The question isn’t is anyone still using CD-ROM, lots of folks probably do. The question is, is anyone still using ISO 9660 (as opposed to UDF, ECMA-168, or ISO 13490) CD-ROMs whithout using Rock Ridge or Joliet extensions. Anyone even know how to do that? -- Syd

File naming is still an issue. Perry pointed out that some folks store TEI files on CD-Rom (makes sense). Perhaps it just needs to be teased out for those who use CD-ROM for storage and more general filenmaing guidelines for server storage/delivery, like:

Standardized file naming for a particular encoding project is key for reliable online storage and delivery of these files. Consider the following best practices when determining the file name scheme for your project:
Each filename should contain an identifier that uniquely specifies a single digital object within the parent collection (e.g., a parent collection of text, images and other related materials)

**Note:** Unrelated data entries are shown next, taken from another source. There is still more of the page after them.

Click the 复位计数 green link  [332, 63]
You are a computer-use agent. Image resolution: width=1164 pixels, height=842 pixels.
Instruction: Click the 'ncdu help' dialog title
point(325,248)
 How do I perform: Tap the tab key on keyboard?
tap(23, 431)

Each filename should be fully specified. It should not just be a sequence number that is dependent on location within a directory structure for context

Filenames should not include spaces

Filenames should following a predicatble case constructions (e.g., all lowercase, camelCase, etc.)

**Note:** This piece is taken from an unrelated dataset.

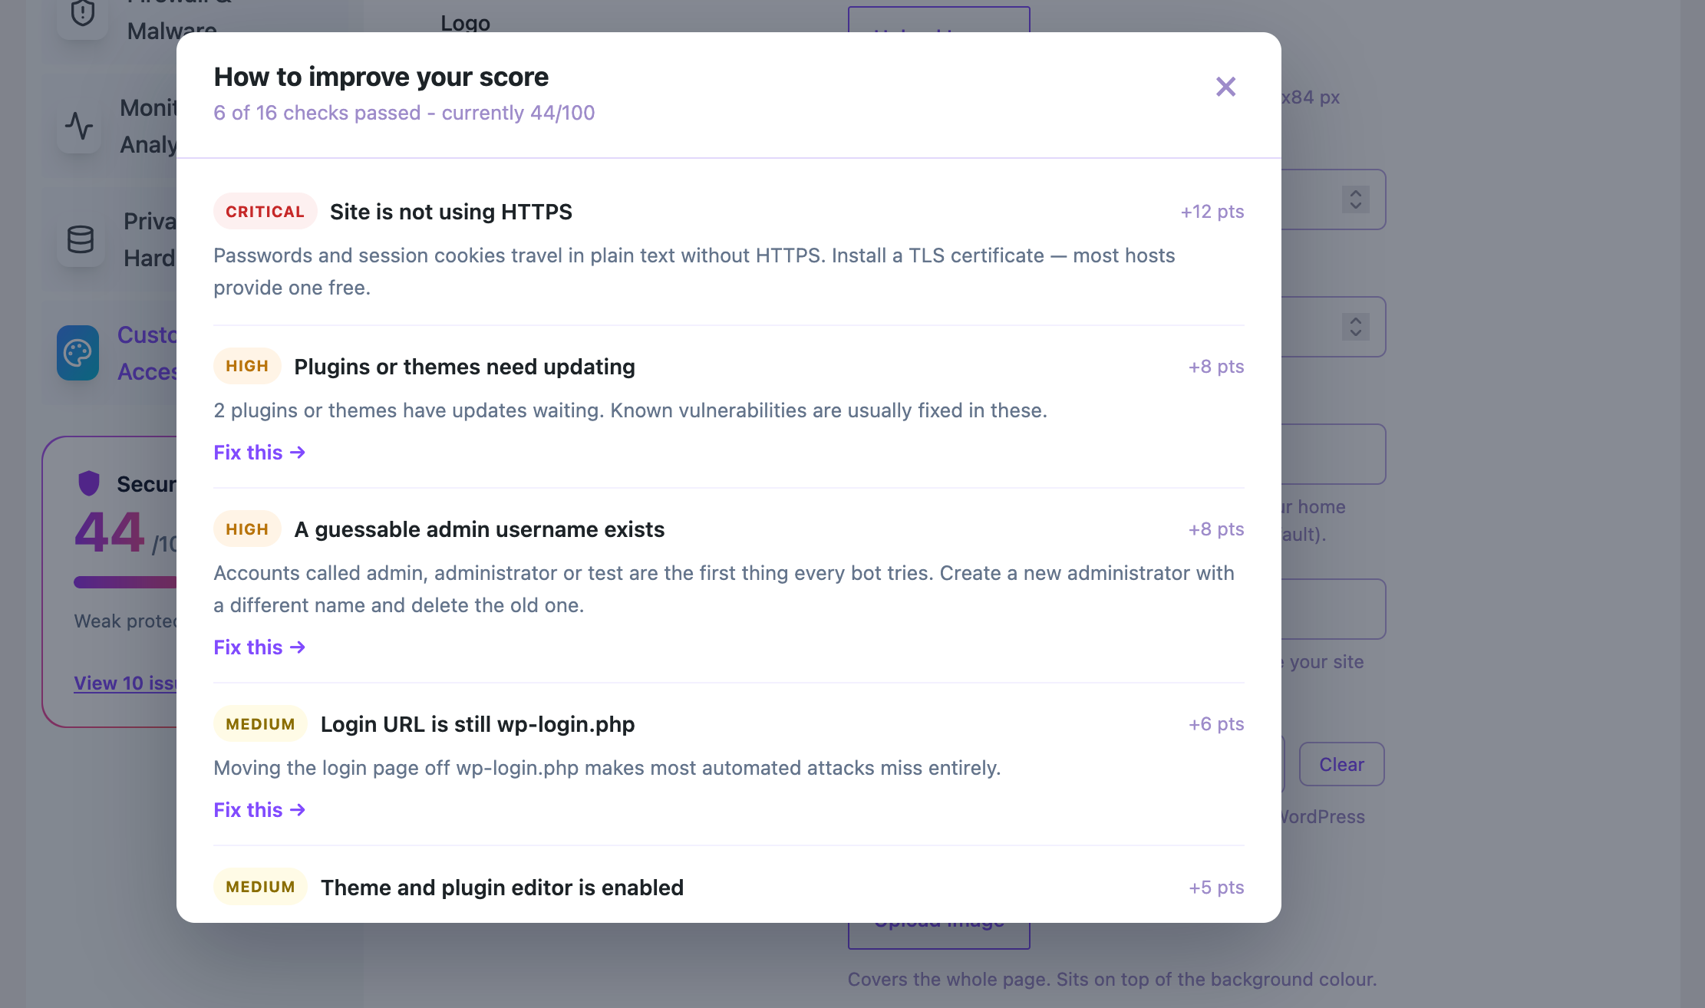Click the security score progress bar
Viewport: 1705px width, 1008px height.
(125, 582)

The first character of the filename should be an ASCII letter ('a' through 'z' or 'A' through 'Z') to comply with current restrictions on identifiers by many programming and metadata languages such as METS

The "base" filename may include only ASCII letters ('a' through 'z' and 'A' through 'Z'), ASCII digits ('0' through '9'), hyphens, underscores, and periods. Refrain from using other characters and limit period usage to only once (to separate base name from file extensions).

For those saving files to CD-ROM for storage or file transfer, file naming should follow ISO 9660 conventions: 8-character filenames, 3-character extensions, using A-Z, a-z, 0-9, underscores and hyphens.

(Mdalmau)

While I actually think my recommendation of 2008-12-03T11:57-05 (“I was wrong”) is syntactically slightly superior, it’s time to apply Syd’s wheel reinvention prevention convention in full force. The conventions MD refers to above (i.e., IUDLP has guidelines in place) are perfectly workable. We should just refer the reader there and be done with it. Syd

I did steal these from the IU DLP guidelines, but I was selective because there's a lot of "Fedora" construct influencing our filenaming conventions. Wouldn't want the users to go there and feel overwhelmed. I selected the more "basic" factors for consideration, but certainly a pointer to DLP documentation or anywhere else could be helpful (as a footnote?). (Mdalmau)

I hate to throw another comment into the mix on this issue, but I seem to recall reading somewhere that underscores are now discouraged in file naming, because they can be mistaken for blank spaces between words. If this is incorrect, my apologies. rwisnesk

It's true about underscores: http://www.education.umd.edu/ETS/web/webNamingConventionRP.html .

I've just read this, and it is only a mild reccomendation, and their argument is pretty weak. (Hard to read printed when underlined: in real printing, underlines aren't used, italics are; this is only a problem when printing from a web browser, really, in which case web browsers should do a better job.) Syd

I still wonder does anyone really need to worry about 8-character long filenames when burning modern CD-ROMs? Emcaulay As I said above, no; I don't think there is any reason to worry about 8-dot-3 using modern CDs, DVDs, or Blue-ray disks.Syd

Numbered Divs (resolved on 2009-01-27: see minutes)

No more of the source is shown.